Each line from the one bearing "Click the 首页 breadcrumb link" through the last line of the entries below should be returned exactly, with pictures left out.

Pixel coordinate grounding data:
-------

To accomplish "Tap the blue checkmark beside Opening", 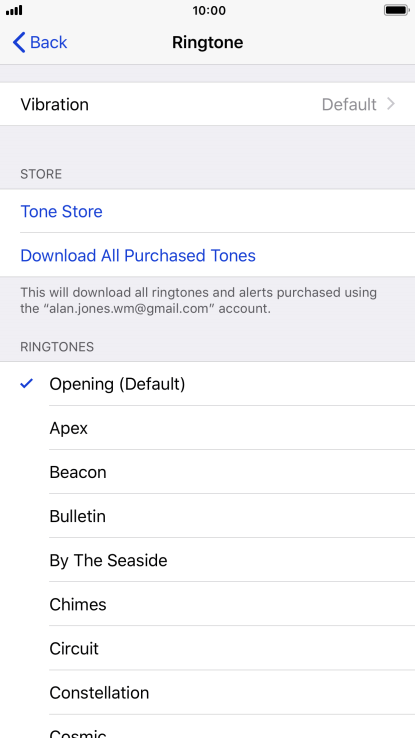I will point(27,384).
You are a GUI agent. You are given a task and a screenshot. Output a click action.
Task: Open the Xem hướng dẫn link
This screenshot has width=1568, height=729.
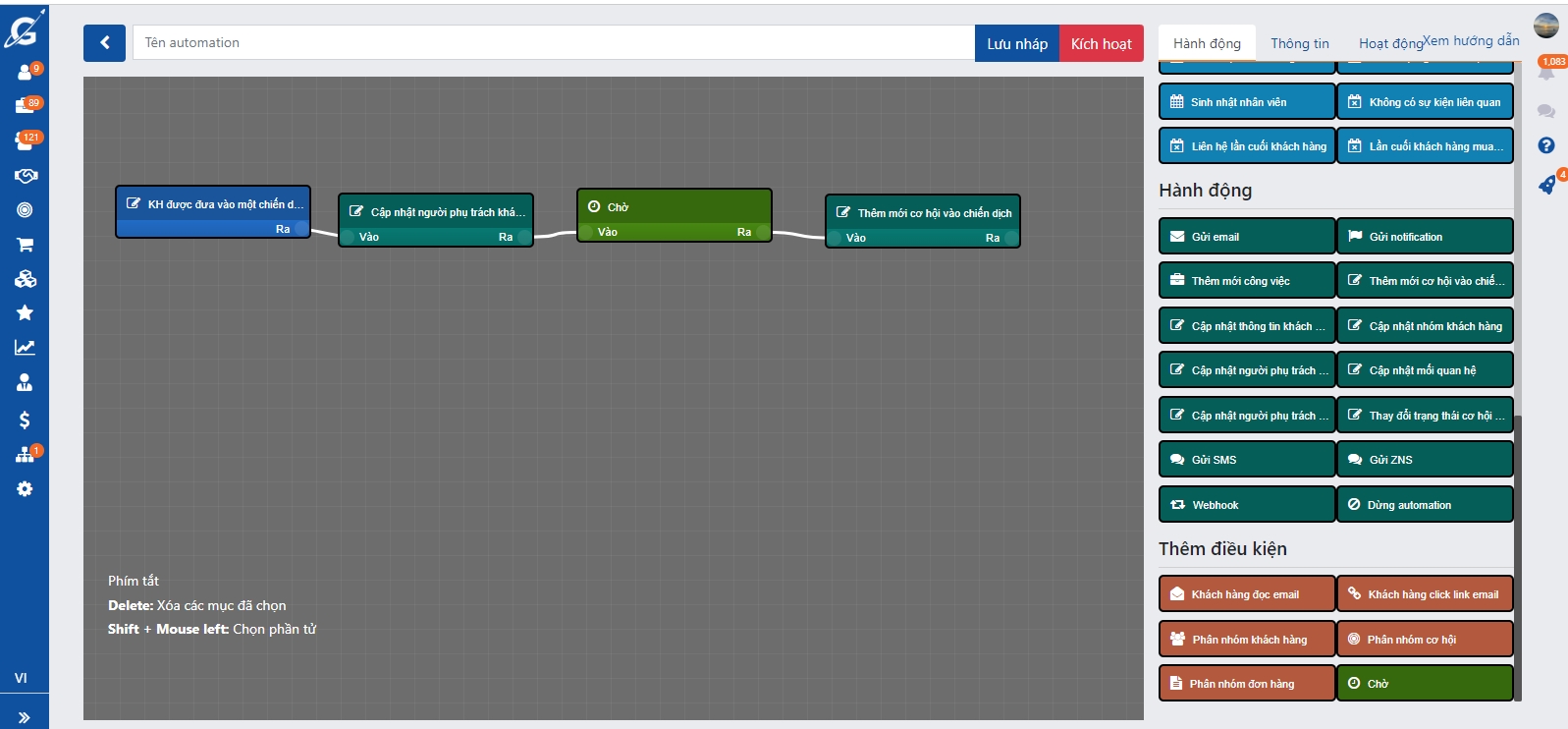coord(1471,40)
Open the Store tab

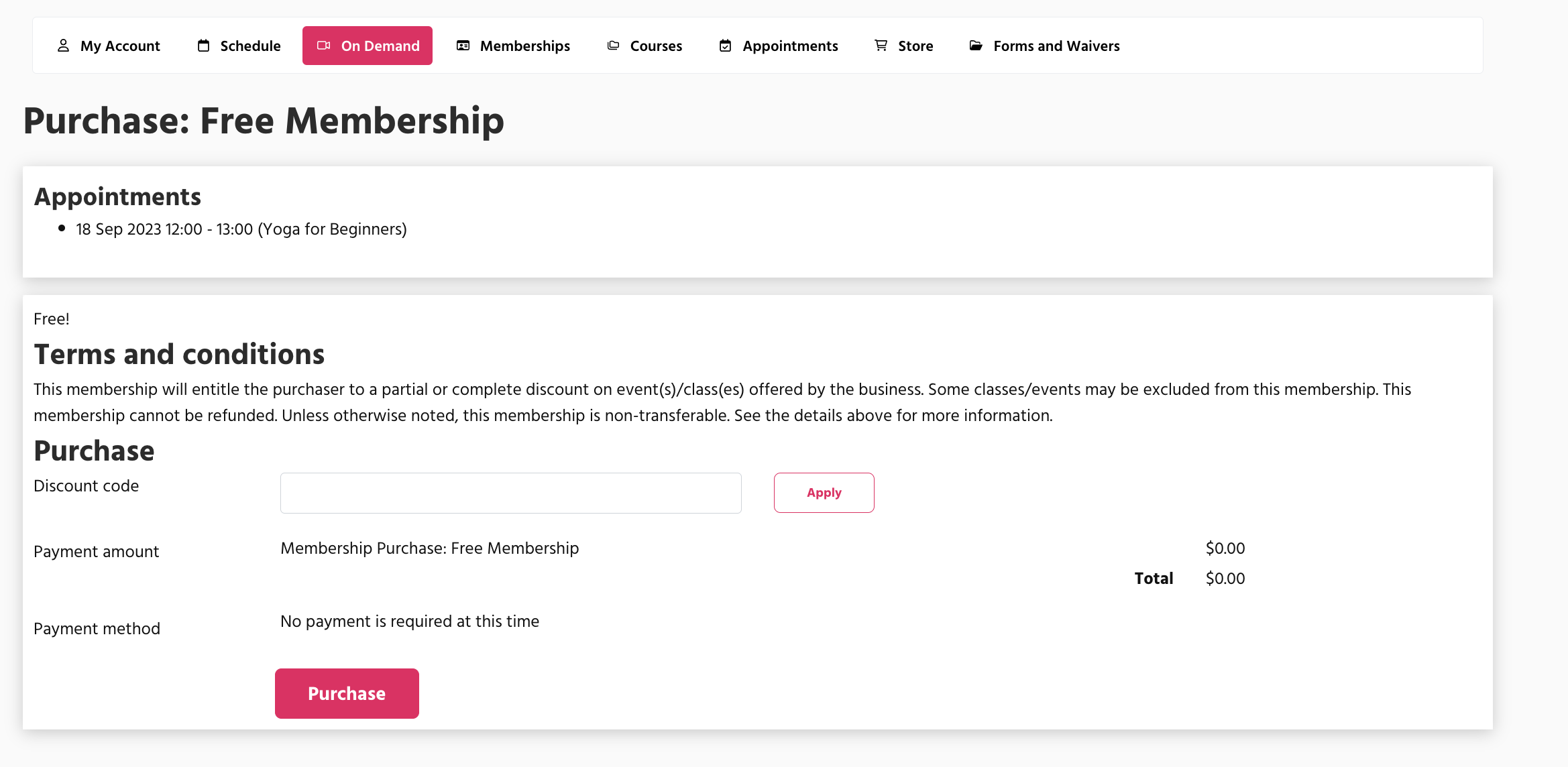915,46

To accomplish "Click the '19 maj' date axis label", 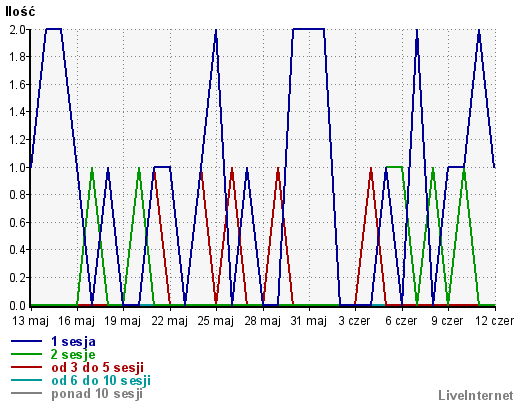I will (122, 321).
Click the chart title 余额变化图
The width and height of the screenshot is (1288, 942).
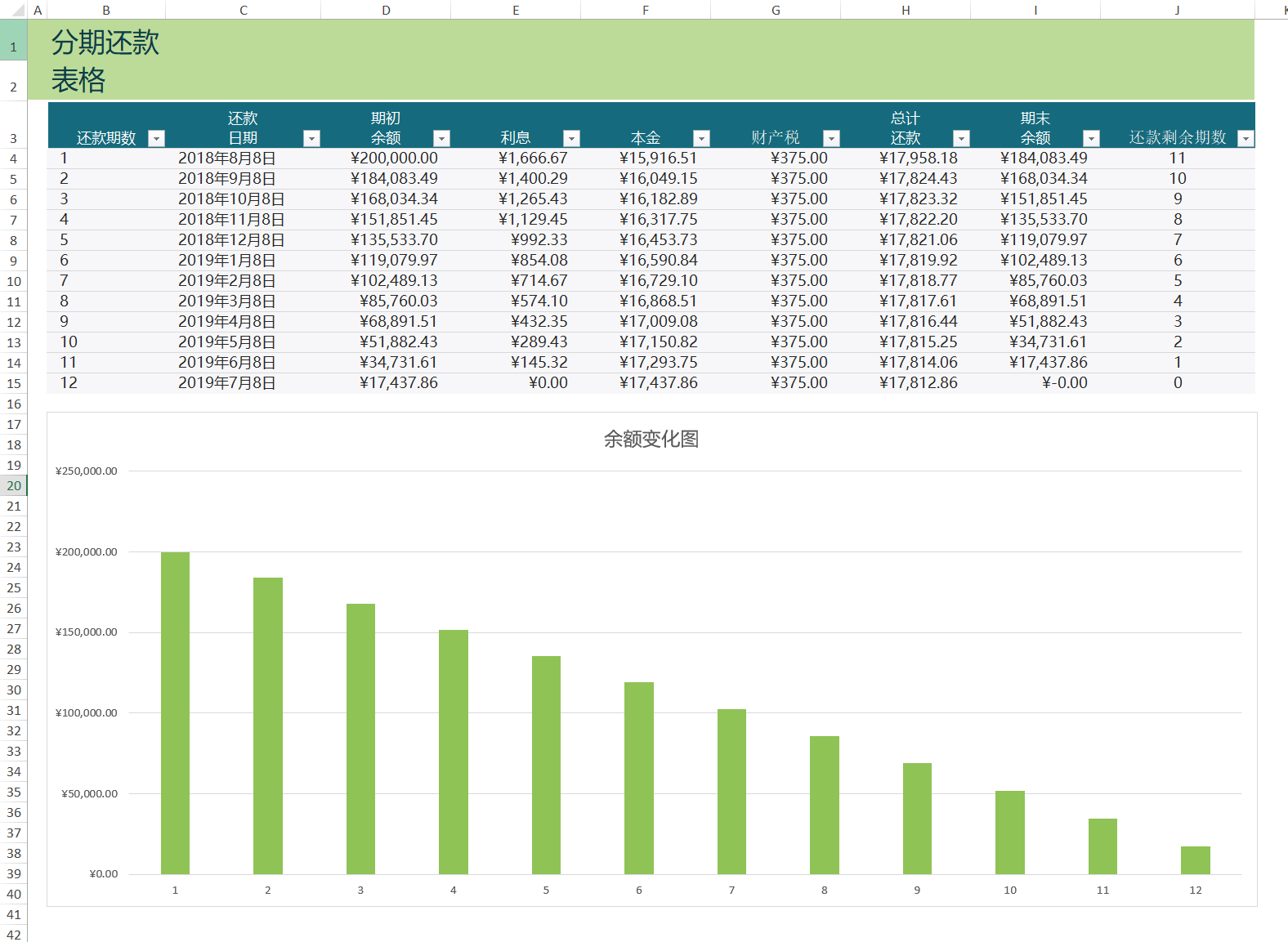coord(651,440)
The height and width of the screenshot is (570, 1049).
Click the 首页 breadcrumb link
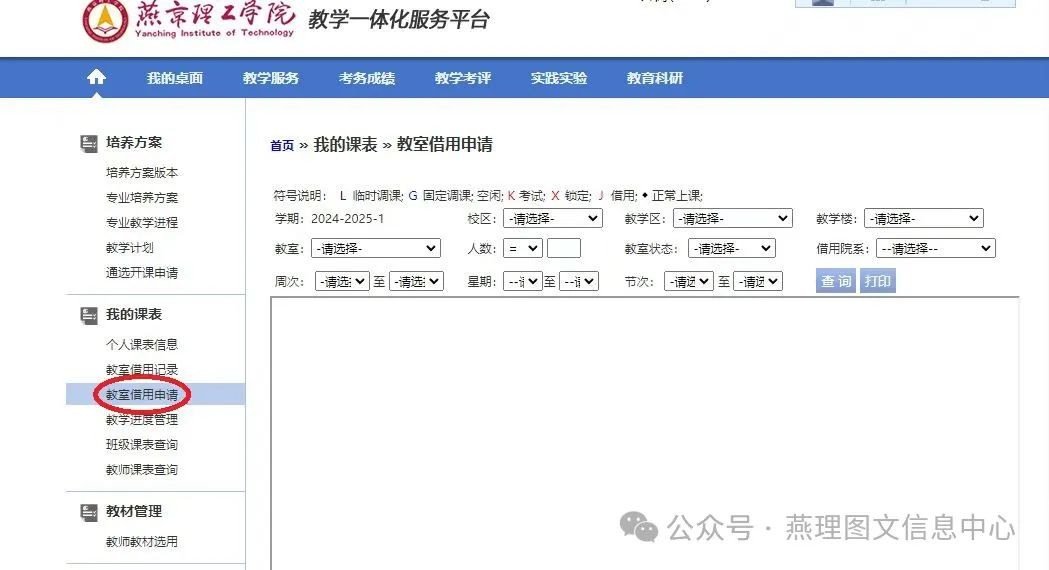tap(282, 146)
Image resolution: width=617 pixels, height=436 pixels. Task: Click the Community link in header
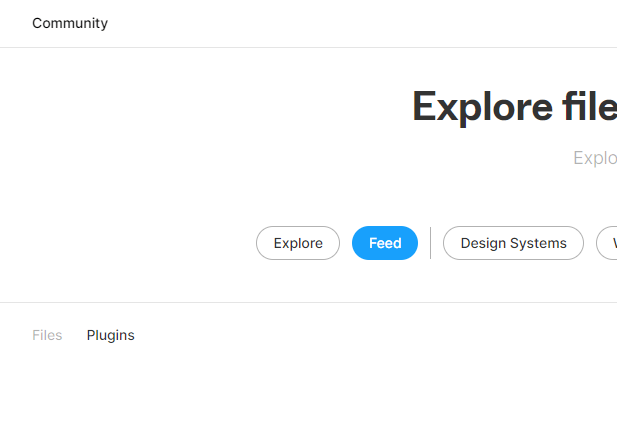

-------

Answer to this exercise:
Click the 首页 breadcrumb link
tap(282, 146)
Image resolution: width=617 pixels, height=436 pixels. Task: Click the Community link in header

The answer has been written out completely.